I was rather nervous as I walked along, going toward the Larimer lot and the park.
But the occasional despairing yelps were growing more and more familiar as I advanced, and when at last I let out that feeble pipe which is my attempt at a whistle, the dogs recognized it in a sort of ecstasy of noise.
I could make out Jock’s shrill bark and Isabel’s melancholy whine, but for some reason they did not come to me.
I stood on the pavement and called, loath to leave its dryness and security for the brush and trees and dampness of the Larimer property.
Frightened too, I admit.
Something was holding the dogs.
I am quite certain now that when I started to run toward them I expected to find Sarah there, unconscious or dead.
I ran in a sort of frenzy.
Once indeed I fell over some old wire, and I was dizzy when I got up.
But Sarah was not there.
Far back in the lot I found the dogs, and if I wondered that they had not come to me that mystery was soon solved.
They were tied.
A piece of rope had been run through the loops of their leashes and then tied to a tree.
So well tied that, what with their joyous rushes and the hard knotting of the rope, I could scarcely free them.
Asked later on about that knot, I had no clear memory of it whatever.
It was very dark.
Far back on the street a lamp lighted that corner where the path took off, to pitch steeply down into the park.
The Larimer lot is a triangle, of which the side of my property is the vertical, the street the base, and the ravine beyond the hypotenuse.

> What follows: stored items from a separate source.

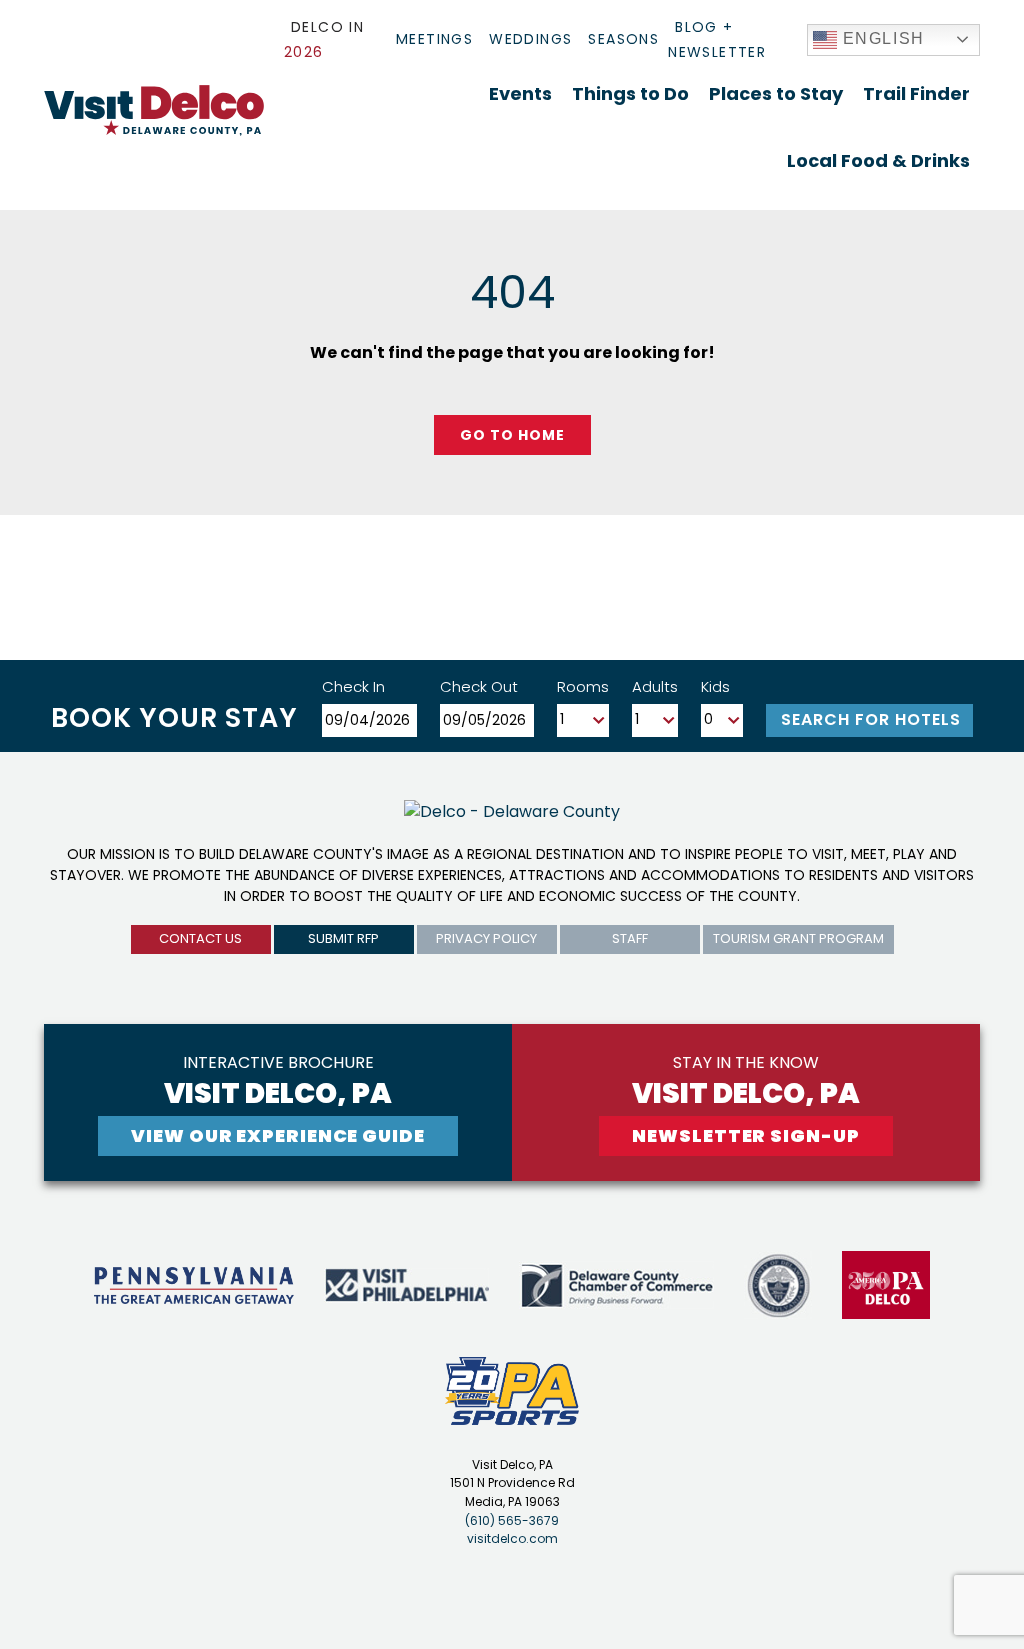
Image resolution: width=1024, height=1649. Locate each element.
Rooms (583, 686)
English (881, 38)
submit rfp (343, 938)
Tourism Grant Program (798, 938)
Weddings (530, 39)
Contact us (200, 938)
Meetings (434, 39)
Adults (655, 686)
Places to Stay (776, 93)
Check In (353, 686)
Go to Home (512, 435)
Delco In (324, 39)
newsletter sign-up (745, 1135)
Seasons (623, 39)
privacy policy (486, 938)
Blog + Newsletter (717, 39)
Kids (715, 686)
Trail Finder (916, 93)
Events (520, 93)
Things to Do (630, 93)
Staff (630, 938)
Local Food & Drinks (878, 160)
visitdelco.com (512, 1538)
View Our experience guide (278, 1135)
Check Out (479, 686)
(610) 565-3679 (512, 1520)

Thus: I remember calling Sarah frantically, and then telling the terrier to find her.
“Go find Sarah, Jock,” I said. “Find Sarah.”
He only barked, however, and an instant later both of them were racing for home.
But I still had a queer feeling that Sarah must be there.
I went back to the house, to find the dogs scratching at the front door, and when I had roused Joseph I took him back with me to search the lot.
He with his revolver and I with my searchlight must have been a queer clandestine sort of picture; two middle-aged folk, Joseph half clad, wandering about in the night.
And so the roundsman on the beat must have believed, for when he came across to us his voice was suspicious. “Lost anything?”
“A middle-aged woman, rather heavy set,” I said half hysterically.
“Well, she oughtn’t to be hard to find,” he observed.
“Now if it was a ring, with all this brush and stuff—”
But he was rather impressed when I told my story.
“Tied to a tree, eh?
Which tree?”
“Over there; my butler’s examining it.
The rope’s still there.”
But a moment later Joseph almost stunned me.
“There is no rope here, madam,” he called.
And incredible as it may sound, the rope was not there.
The policeman searched, we all searched. There was no rope and no Sarah.
The policeman was not so much suspicious as slightly amused.
“Better go back and get a good night’s sleep, ma’am,” he said soothingly. “You can come around in the morning and look all you want.”
“But there was a rope, I could hardly untie it.”
“Sure,” he said indulgently.
“Probably the lady you’re looking for tied them up herself.
She had business somewhere else and they’d be in the way. See?”
Well, it was possible, of course. I did not believe it, knowing Sarah; but then, did I know Sarah?
The surface of Sarah I knew, the unruffled, rather phlegmatic faithful Sarah; but what did I really know about her?
It came to me like a blow that I did not even know if she had any family, that there was no one I could notify.
“You go home now,” he said, as coaxingly as he would speak to a child, “and in the morning you’ll find she’s back.
If she isn’t you can let me know.”
And he said this too with an air, a certain paternalism, as though he had said: “Just leave this to me. I am the law. I’ll fix it.
And now just run along. I’ve my job to attend to.” The next morning was rainy and gray.